Efforts have been made to use plain English in the latest edition, either because the CPS wants its code to be understood by the wider public or because prosecutors can no longer be assumed to have the language skills they had 25 years ago. Then, prosecutors were told that ‘multiplicity of charging should never be used in order to obtain leverage for the offering of a plea of guilty’. Now, the code says that ‘prosecutors should never go ahead with more charges than are necessary just to encourage a defendant to plead guilty to a few’. A venerated quotation from Sir Hartley Shawcross in 1951 has also finally gone.
But there is still scope for greater clarity, for example by substituting ‘decide’ in phrases such as ‘the custody officer must determine…’ And there have been some late amendments to the draft code in far-from-plain English - such as ‘it is essential that regard is also given to the public interest factors identified when considering the other questions in paragraph 4.14(a) to (g)’.
What has rung alarm bells, though, is the section headed ‘proportionality’. In telling prosecutors to consider whether a prosecution is ‘proportionate to the likely outcome’, it asks them to take account of the cost to the prosecution service and the wider criminal justice system of bringing a case to court, ‘especially where it could be regarded as excessive when weighed against any likely penalty’.
All very pragmatic, but not particularly new.

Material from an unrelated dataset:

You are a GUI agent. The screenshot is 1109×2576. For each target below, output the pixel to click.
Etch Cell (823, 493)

Keir Starmer, who heads the CPS as director of public prosecutions, stressed that proportionality had been included in the first two editions of the code. Although the term itself was not current in 1986, he was right to point out the first edition advised prosecutors to ‘weigh the likely penalty with the likely length and cost of the proceedings’ in deciding whether to seek a Crown court trial ‘when the circumstances of an offence are not particularly serious’.
The new draft does seem to give more emphasis to the option of ‘offering the offender the opportunity to have the matter dealt with by an out-of-court disposal’. But this wording is included in the current edition and there was a similar reference to a ‘disposal less than prosecution, for example, a caution’ in the 1986 code. Writing about that edition for a book on the CPS published 25 years ago, I referred to ‘this cost-conscious age’. We are rightly more conscious of costs now but, even in 1987, we did not ignore them.

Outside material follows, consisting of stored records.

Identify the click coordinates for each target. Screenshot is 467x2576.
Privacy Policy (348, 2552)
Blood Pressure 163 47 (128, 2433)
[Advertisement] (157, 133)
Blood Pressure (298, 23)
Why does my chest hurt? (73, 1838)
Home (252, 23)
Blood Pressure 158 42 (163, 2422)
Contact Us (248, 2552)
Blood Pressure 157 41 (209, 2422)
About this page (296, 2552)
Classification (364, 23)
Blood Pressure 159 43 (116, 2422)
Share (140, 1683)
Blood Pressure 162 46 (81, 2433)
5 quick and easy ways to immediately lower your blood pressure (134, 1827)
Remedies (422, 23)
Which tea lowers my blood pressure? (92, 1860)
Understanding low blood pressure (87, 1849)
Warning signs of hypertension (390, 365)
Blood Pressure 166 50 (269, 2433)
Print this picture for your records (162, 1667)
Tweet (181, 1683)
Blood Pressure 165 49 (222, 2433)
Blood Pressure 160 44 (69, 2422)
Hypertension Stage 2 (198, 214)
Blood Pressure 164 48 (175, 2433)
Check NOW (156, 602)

Where the new draft is much less useful than its predecessor is advising prosecutors whether the available evidence is admissible, reliable and credible. Indeed, ‘reliable’ and ‘credible’ are such similar tests of evidence that the sixth edition of the code defined one in terms of the other.

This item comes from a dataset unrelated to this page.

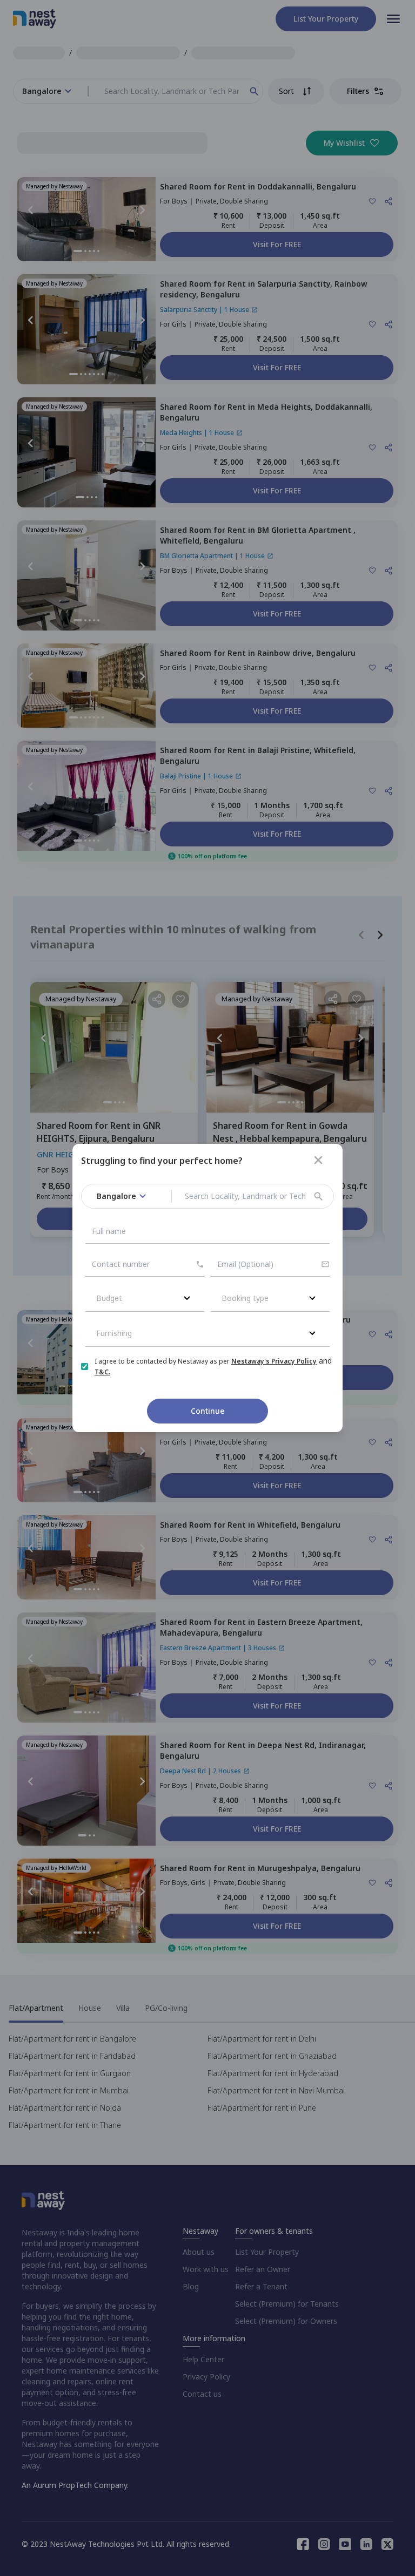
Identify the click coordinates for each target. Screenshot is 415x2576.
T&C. (102, 1372)
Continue (207, 1411)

Detailed guidance on the tests to be applied is all the more necessary now that judges are going to such lengths to protect juries from information that would otherwise be in the public domain. Simon Harwood was acquitted of manslaughter last week after Mr Justice Fulford asked two newspapers to remove online accounts of the police officer’s disciplinary record from published reports. Also last week, Mr Justice Flaux ordered the BBC not to broadcast two drama-documentaries about the London riots in 2011. That was because a jury was about to consider whether eight men had murdered three friends who had been hit by a car during riots last summer in Birmingham.
Because all eight defendants were acquitted, as was Harwood, we can infer that neither jury was improperly influenced: these temporary restrictions on freedom of expression achieved their intended aims. But both judges will have had to consider whether their attempts to protect jurors from potentially prejudicial material were at risk of being thwarted by Twitter or other online social networking services.
Modern technology makes it increasingly difficult to ensure that jurors are not exposed to evidence they are not meant to see - although, ironically, it was two traditional newspapers that were found to have been in contempt of court last week. After Levi Bellfield had been convicted of kidnapping and murdering Milly Dowler, the Daily Mail and Daily Mirror published evidence that was prejudicial to the remaining charge he faced, of attempting to kidnap Rachel Cowles.
If Twitter and even the mainstream media can no longer be controlled, we have to ask whether it is time to trust juries a little more and worry about what they hear outside court a little less. Either that, or we will have to bring fewer prosecutions in high-profile cases. Whatever happens, it cannot be very long before we need yet another edition of the code for Crown prosecutors.